Brushing up on going broke

India has multiple pieces of legislation that lawyers will have to dust off as they undertake the surge of recession-related work. Among them are the Sick Industrial Companies Act, legislation dealing with relief undertakings, and Reserve Bank of India regulations on corporate debt restructuring.

If the previous years belonged to investors, the next one will almost certainly belong to creditors.

“Cross-border insolvency issues will also increase and a rise in the demand for advice on such issues is anticipated,” says Adeleine Tan, at WongPartnership. The firm has offices in Singapore, where investors are already seeking advice on arbitrations relating to their Indian investments.

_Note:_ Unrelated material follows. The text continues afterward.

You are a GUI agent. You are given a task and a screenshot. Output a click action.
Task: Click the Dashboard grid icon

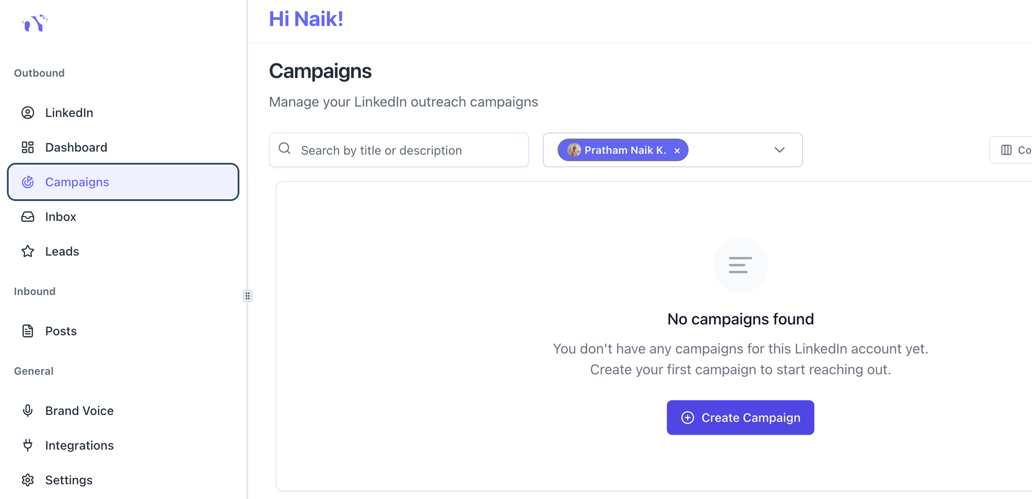click(28, 147)
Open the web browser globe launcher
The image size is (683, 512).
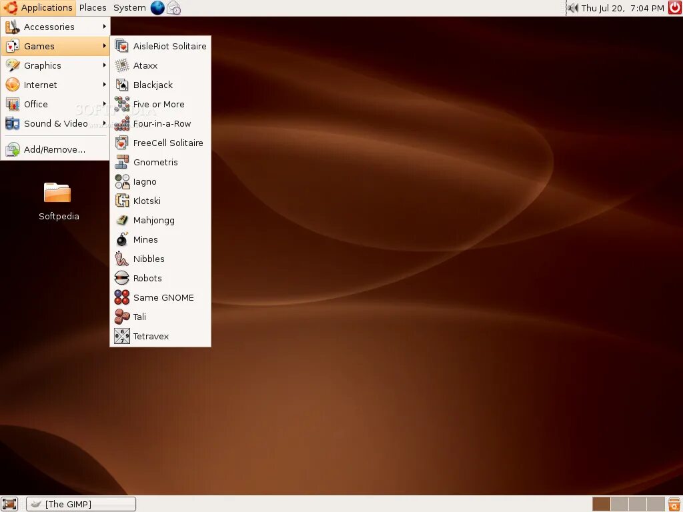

It has recruited Indian lawyers to deal with transactions and disputes arising out of cross-border restructuring.

Law firms will probably be involved in devolving bonds (which are unlikely to be converted into shares at current prices), dealing with payments to suppliers and lenders and looking for ways to fund businesses starved of cash.

Gerstell, at Milbank, says his firm has been advising Indian clients on their exposure to some financial institutions, “but our insolvency work with Indian clients might pick up if the crisis continues. We would expect that some Indian companies may be creditors in some large international insolvencies, or perhaps some of the Indian companies that borrowed heavily to finance acquisitions or capital expenditures will find that they are overleveraged or that refinancing options aren’t available.”

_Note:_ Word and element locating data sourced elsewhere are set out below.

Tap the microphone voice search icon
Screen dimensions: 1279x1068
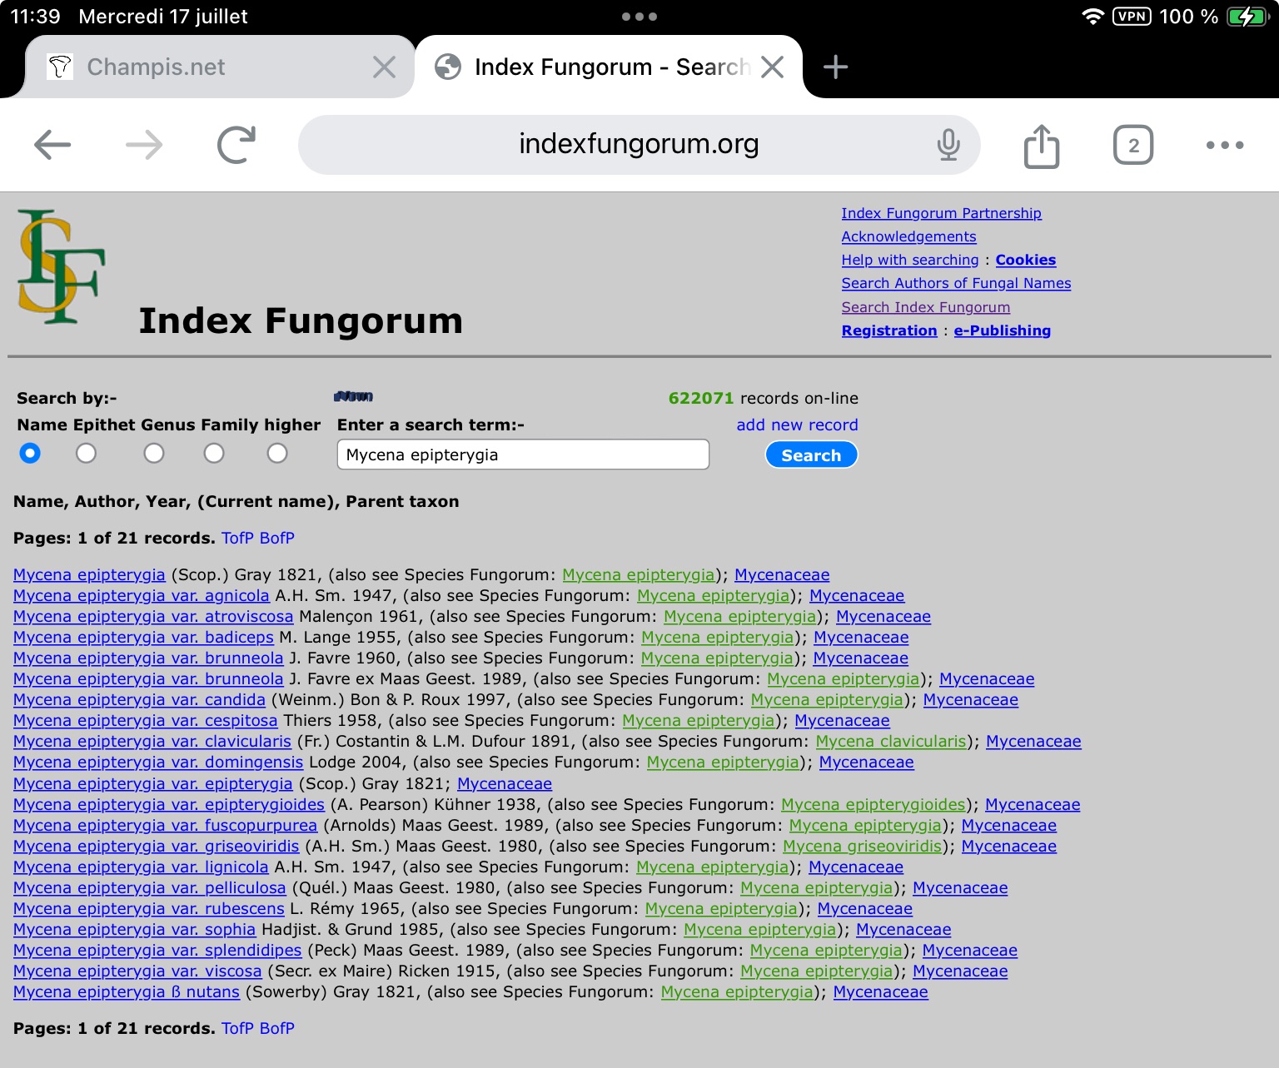[948, 145]
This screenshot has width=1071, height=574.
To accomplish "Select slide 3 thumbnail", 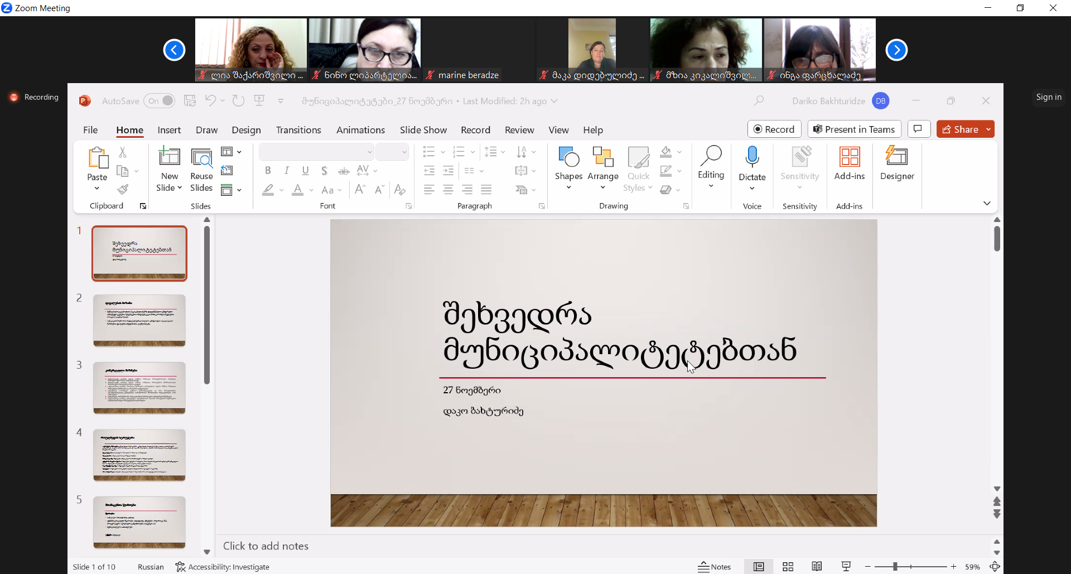I will [x=139, y=388].
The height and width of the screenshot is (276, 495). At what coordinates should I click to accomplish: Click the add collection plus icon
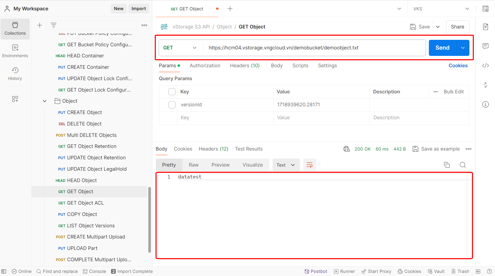coord(40,25)
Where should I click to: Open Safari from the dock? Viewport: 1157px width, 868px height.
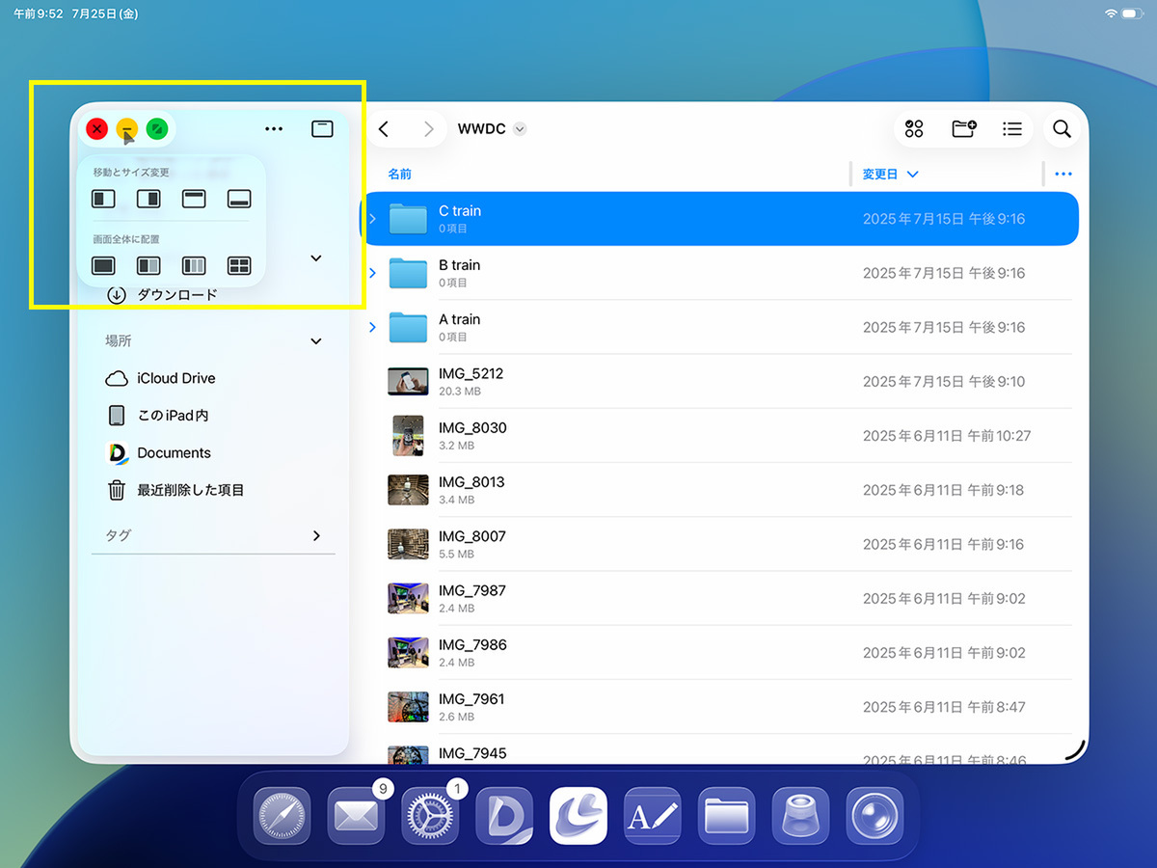(282, 816)
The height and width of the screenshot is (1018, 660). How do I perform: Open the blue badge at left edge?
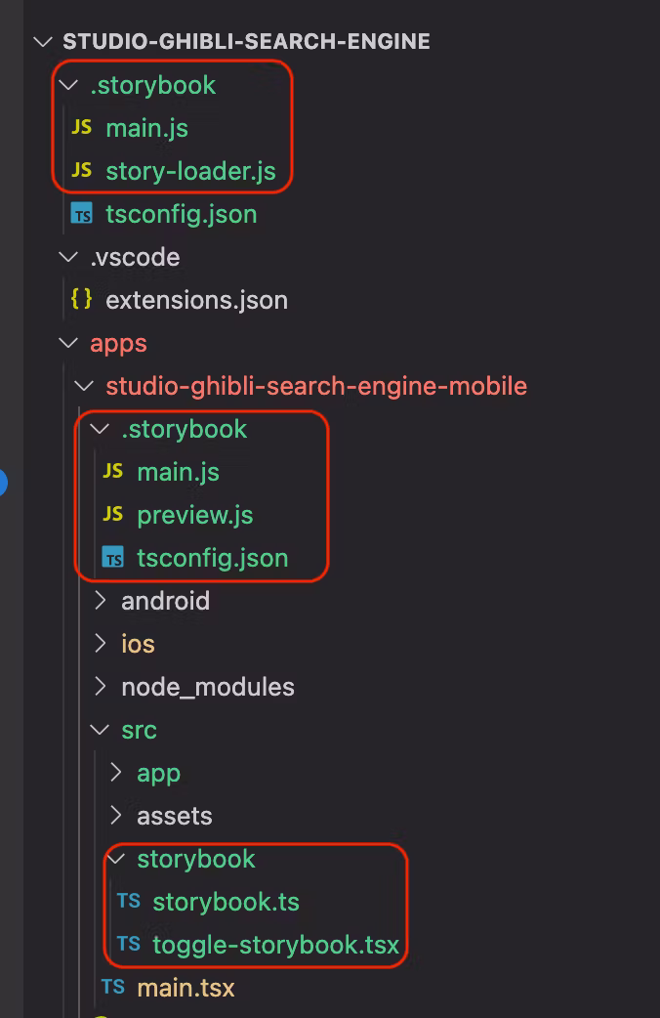pyautogui.click(x=3, y=482)
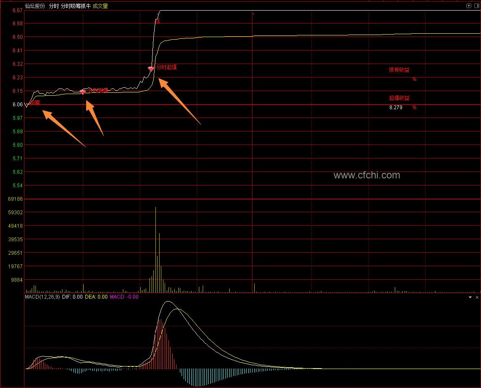Viewport: 481px width, 388px height.
Task: Click the MACD(12,26,9) parameter label
Action: tap(42, 297)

“An additional area of impact we have seen is even before loan renegotiations and liquidation begin to appear,” says Tether. “This relates to the review and roll out of programmes intended to reduce the number of employees as a means of reducing costs to keep the business sustainable.”

All change at law firms: Restructuring experts are now top of the pile.
All change at law firms: Restructuring experts are
now top of the pile.

Along with restructuring and insolvency work, dispute resolution and banking practices are likely to rise to the forefront over the next few years.

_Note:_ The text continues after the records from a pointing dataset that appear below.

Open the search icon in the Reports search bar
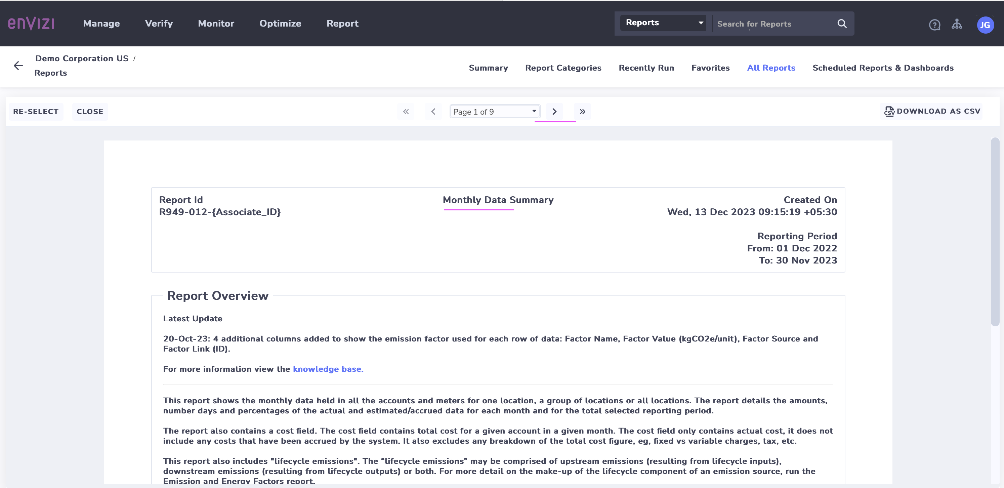This screenshot has width=1004, height=488. pyautogui.click(x=842, y=23)
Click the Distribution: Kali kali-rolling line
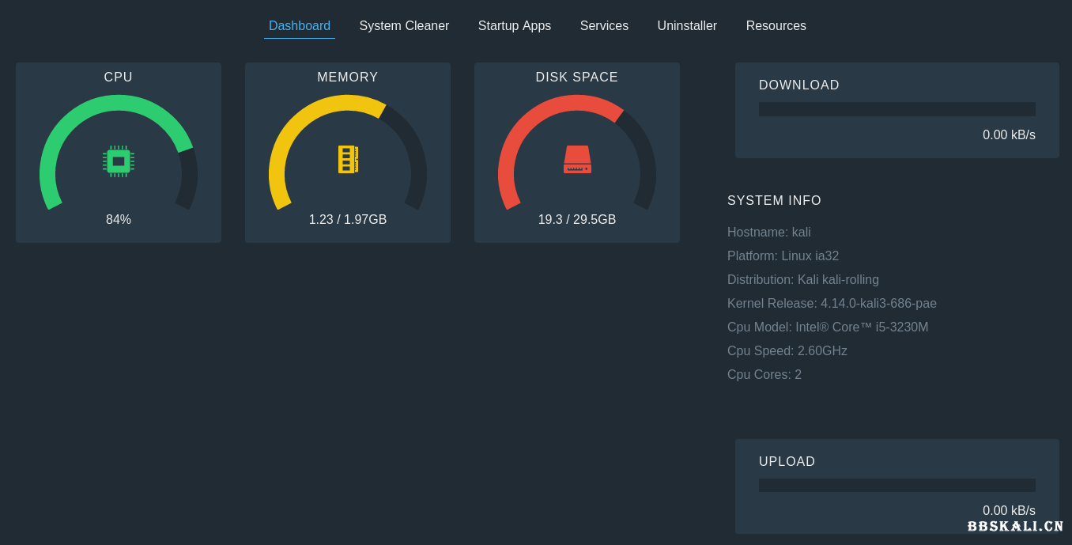This screenshot has width=1072, height=545. (802, 280)
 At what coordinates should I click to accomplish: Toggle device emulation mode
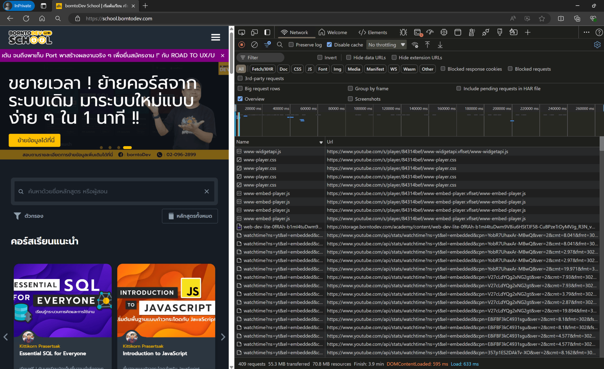point(254,32)
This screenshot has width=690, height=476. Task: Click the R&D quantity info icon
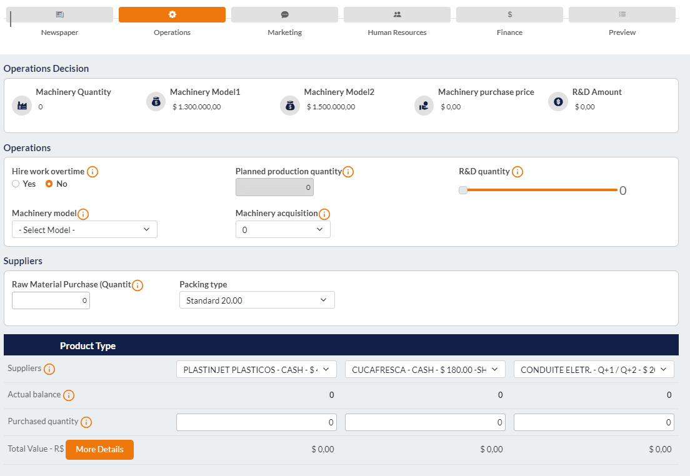(518, 172)
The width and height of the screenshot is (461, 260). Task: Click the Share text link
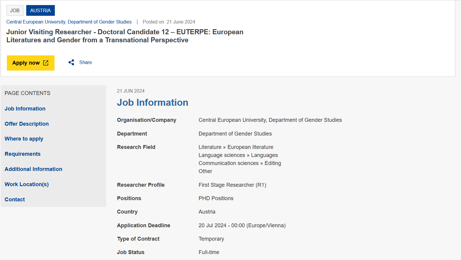(x=86, y=63)
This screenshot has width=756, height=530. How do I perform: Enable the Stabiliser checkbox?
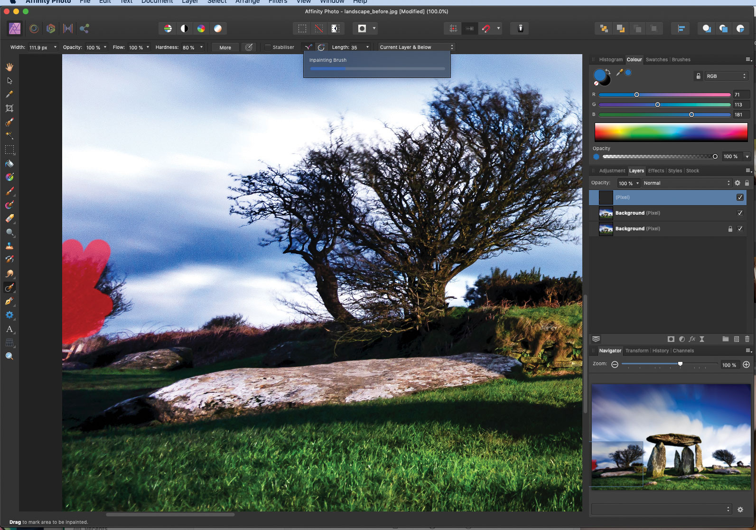coord(268,47)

The shortage of cash abroad may lead to more inter-bank lending within India, says Gautam Khaitan. At the same time, a decrease in domestic reserve requirement quotas “would attract more negotiations and re-negotiations on project loans, wherein legal consultancy would be sought … More work is expected for bankruptcy lawyers as they will be representing failing institutions and creditors groups.”

“One cannot rule out that financial institutions will see a higher demand for debt restructuring and settlement of dues on a staggered basis,” says Saurabh Nathany of Hemant Sahai Associates in Mumbai. “We anticipate companies approaching us for restructuring and debt relief proceedings.

“We see significant opportunities in the space of asset reconstruction, securitization and acquisitions of NPA [non-performing asset] portfolios both on the debtors and creditors side,” he continues.

At Thakker & Thakker, Mehta expects a significant amount of work on financial reengineering. Already, some clients involved in real estate have sought to renegotiate loan arrangements while banks are considering seeking additional security in cases where shares of listed companies are given as collateral.

The road ahead

Mehta goes on to summarize the likely outlook: “Corporate restructuring work would accelerate in the medium to long term, as business houses would need to consolidate and compete in an economy embroiled in increasing borrowing and material costs … Foreign companies operating in India, whose parents are restructuring abroad, would replicate their global models for India.”

FoxMandal Little, one of India’s largest and oldest full-service firms, has five partners in Delhi who specialize in corporate restructuring and two litigators who handle insolvency proceedings. Rajan Gupta, a partner at the firm, believes the new Companies Bill and proposed reforms in other laws relating to recovery and enforcement of securities will likely create “vast” opportunities: “Corporate restructuring and insolvency will develop into a separate discipline of expertise,” he says.

Bharucha adds a reassuring prediction: “Insolvency-related work may increase over time, but if the liquidity crisis can be addressed, sound fundamentals should ensure that the number of Indian insolvencies is limited.”